Sync Your Email Attachments across the Cloud with Ooberdocs

Cloud storage has really taken off in the past few years. Dropbox, Amazon S3, Google Drive, Microsoft OneDrive are few of the many services that offer anything from a few dumb GBs for free to store your files to sophisticated APIs for a fee that you can use to host web apps. Ooberdocs adds the smarts to your dumb GBs by seamlessly taking your email attachments and syncing them across your preferred cloud storage service.

Ooberdocs

 

An Inspiring Start

Back in 2006, around the same time when Dropbox was in its infancy, the trio of John McBride, Jeff Downs and Francis Perez set out to create a cloud storage service with the cutting edge technology of the time. But as luck would have it, their venture couldn’t muster the marketing muscle and it slipped into technological limbo.

The team didn’t give up and instead, devised an ingenious solution to cater to their competitors’ userbase, “We had already leveraged their APIs and built the function to allow our users to send files to and from Dropbox, Box, OneDrive and Facebook. Then it hit me, why not make a seamless way for email attachments to be automatically sent to your cloud storage”, says John.
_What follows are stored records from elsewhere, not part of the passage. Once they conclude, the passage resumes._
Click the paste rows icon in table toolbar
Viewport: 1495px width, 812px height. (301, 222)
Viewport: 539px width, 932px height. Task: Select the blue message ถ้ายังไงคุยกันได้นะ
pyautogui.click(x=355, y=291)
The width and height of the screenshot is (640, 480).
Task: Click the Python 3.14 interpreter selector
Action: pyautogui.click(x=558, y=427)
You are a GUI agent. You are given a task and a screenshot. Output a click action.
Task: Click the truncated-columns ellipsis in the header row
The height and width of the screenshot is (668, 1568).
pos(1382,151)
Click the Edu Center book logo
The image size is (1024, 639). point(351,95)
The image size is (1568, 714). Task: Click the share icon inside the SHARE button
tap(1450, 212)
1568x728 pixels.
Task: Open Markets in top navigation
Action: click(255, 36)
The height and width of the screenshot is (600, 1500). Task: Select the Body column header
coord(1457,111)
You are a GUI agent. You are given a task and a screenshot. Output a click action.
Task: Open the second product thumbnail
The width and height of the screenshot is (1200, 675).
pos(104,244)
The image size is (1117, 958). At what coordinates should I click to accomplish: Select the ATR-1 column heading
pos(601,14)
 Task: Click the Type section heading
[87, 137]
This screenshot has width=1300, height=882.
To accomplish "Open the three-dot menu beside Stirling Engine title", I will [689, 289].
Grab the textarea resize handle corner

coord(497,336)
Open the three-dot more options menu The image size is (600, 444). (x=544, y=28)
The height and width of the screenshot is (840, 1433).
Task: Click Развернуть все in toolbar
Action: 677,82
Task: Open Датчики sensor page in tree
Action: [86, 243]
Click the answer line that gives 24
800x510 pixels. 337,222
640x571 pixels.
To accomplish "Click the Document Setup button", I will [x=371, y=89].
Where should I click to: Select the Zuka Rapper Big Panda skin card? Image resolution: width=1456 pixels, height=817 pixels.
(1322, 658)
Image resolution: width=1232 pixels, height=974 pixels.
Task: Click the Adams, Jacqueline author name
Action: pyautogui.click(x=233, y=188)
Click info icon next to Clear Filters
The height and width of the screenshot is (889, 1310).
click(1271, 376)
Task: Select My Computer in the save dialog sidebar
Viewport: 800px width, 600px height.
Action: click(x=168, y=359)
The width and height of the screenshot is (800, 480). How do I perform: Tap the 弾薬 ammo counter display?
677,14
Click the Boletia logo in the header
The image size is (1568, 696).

Email is still the most popular way to share a file. An estimated 6-7 billion files get sent out via email and apparently, the top cloud storage players have been ignoring it. So now, a user has to save the email file attachments to their PC and then upload it to their cloud storage account. Ooberdocs interfaces with your email provider (most popular emails are supported), sending copies of incoming file attachments straight to your cloud storage account. “We made it a set it and forget it service”, explains John, as he notes the difference between the cloud based Ooberdocs and its closest competitor Cargolifter which is a software service that needs to be installed on every PC where you need the attachment forwarding service.

The Road Ahead

Ooberdocs is an open beta service so anyone is free to try it out but the company plans to add yearly subscription based revenue model (charging a reasonable $3-$4). Their enterprise model is currently in a pilot phase at Dell where they are evaluating how to charge their business clients for the service. Ooberdocs also has plans of teaming-up with retail chain outlets like Best Buy and offering automatic syncing of digital receipts of users to their cloud account.